The March 7, 2019 Order
[19] On March 7, 2019, Master Sugunasiri ordered the defendants to serve a further and better Affidavit of Documents and Schedule “A” productions by May 6, 2019. No one appeared for the defendants on that motion. His endorsement stated: “I am satisfied that there are gaps in the Defendants’ existing affidavit of documents”. The Order required the defendants to include in a further and better Affidavit of Documents and Schedule “A” productions “all documents listed in the List of Documents for Further and Better Affidavits of Documents and Schedule “A” productions” that was attached to the order (the List of Documents).
[20] The Court also ordered that if the defendants failed to comply with the order to serve a further and better affidavit of documents, the court could strike out their Statement of Defence and dismiss their Counterclaim.

### [Records for locating displayed items]

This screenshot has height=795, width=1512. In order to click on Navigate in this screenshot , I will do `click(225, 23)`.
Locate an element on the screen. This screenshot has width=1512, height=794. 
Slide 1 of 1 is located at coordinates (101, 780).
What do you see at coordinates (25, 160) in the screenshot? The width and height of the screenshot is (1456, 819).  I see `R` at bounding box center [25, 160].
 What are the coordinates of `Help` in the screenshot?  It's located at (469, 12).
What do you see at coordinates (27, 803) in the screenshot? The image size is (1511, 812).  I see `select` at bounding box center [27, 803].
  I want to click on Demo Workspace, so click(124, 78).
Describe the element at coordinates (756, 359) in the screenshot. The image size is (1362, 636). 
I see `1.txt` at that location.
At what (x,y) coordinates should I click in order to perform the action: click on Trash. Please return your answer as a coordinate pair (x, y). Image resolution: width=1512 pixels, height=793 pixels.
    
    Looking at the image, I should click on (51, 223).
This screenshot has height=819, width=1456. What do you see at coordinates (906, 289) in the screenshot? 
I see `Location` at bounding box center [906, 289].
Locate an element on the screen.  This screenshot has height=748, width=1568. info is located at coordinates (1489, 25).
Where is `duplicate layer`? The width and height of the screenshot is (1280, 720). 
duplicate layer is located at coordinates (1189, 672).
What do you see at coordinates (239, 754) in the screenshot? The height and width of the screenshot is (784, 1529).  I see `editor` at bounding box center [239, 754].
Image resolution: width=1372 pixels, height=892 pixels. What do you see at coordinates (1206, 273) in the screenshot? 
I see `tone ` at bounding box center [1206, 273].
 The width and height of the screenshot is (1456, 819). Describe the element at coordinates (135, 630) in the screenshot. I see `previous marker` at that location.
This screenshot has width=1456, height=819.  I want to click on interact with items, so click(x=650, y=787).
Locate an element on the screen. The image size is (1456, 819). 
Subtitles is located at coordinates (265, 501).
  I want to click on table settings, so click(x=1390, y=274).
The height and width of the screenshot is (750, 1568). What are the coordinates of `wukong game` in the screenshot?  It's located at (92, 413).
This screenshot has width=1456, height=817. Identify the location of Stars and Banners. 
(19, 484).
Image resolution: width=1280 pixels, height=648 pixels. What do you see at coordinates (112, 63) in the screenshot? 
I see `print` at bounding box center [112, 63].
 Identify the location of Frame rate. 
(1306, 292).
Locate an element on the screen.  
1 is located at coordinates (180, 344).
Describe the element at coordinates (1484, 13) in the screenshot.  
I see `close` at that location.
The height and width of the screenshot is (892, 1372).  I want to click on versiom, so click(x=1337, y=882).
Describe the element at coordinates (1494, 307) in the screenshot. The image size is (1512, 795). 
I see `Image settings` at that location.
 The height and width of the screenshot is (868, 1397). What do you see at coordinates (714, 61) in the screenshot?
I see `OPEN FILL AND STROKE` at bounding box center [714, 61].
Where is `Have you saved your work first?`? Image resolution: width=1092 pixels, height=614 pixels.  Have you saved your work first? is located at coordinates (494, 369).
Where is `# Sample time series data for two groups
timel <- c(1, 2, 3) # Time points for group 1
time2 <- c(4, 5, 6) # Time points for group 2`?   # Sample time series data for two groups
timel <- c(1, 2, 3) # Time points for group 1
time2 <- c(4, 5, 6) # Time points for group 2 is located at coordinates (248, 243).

### [REQUIRED ACTIONS]
- A) In the excerpt on the March 7, 2019 order, by what date were the defendants required to serve a further and better Affidavit of Documents and Schedule "A" productions?
- B) Retype everything in the excerpt on the March 7, 2019 order from "The March 7, 2019" down to "dismiss their Counterclaim.".
- C) Write what comes next in the excerpt on the March 7, 2019 order, picking up after its last sentence.

### [RESPONSES BY TASK]
- A) May 6, 2019.

- B)
The March 7, 2019 Order
[19] On March 7, 2019, Master Sugunasiri ordered the defendants to serve a further and better Affidavit of Documents and Schedule “A” productions by May 6, 2019. No one appeared for the defendants on that motion. His endorsement stated: “I am satisfied that there are gaps in the Defendants’ existing affidavit of documents”. The Order required the defendants to include in a further and better Affidavit of Documents and Schedule “A” productions “all documents listed in the List of Documents for Further and Better Affidavits of Documents and Schedule “A” productions” that was attached to the order (the List of Documents).
[20] The Court also ordered that if the defendants failed to comply with the order to serve a further and better affidavit of documents, the court could strike out their Statement of Defence and dismiss their Counterclaim.

- C)
[21] The List of Documents attached to the March 7, 2019 Order required the production of ten categories of documents: (i) the complete corporate documents and the minute books of Maxxwell Production Inc. and 9 companies that the plaintiff alleged are related to Maxxwell (the related companies); (ii) all financial records of each of the defendants and the related companies; (iii) contracts and contract information relating to all providers with whom the defendants are engaged to receive services for all technologies which the defendants promote, market or service; (iv) all commercial documents between the defendants and any individual in the oil and gas industry since 2008; (v) all documents relating to the official filings process of all patents applications which are owned or controlled by the defendants in the oil and gas industry from January 1, 2009 to the present; (vi) all documents related to the field work or implementation of the technologies which are owned or controlled by the defendants in the oil and gas industry from January 1, 2009; (vii) all documents relating to the design, manufacture, fabrication of the tools and or technology which are owned or controlled by the defendants in the oil and gas industry from January 1, 2009 (viii) all appraisals, market value estimates, opinions or determinations of the technology and or patents owned or controlled by the defendants in the oil and gas industry since January 1, 2009; (ix) all correspondence, emails or any other form of communication with any all persons working for or associated with Kuwait Oil Company; and (x) the complete C.V. of the defendant Anjelika Gretskaia.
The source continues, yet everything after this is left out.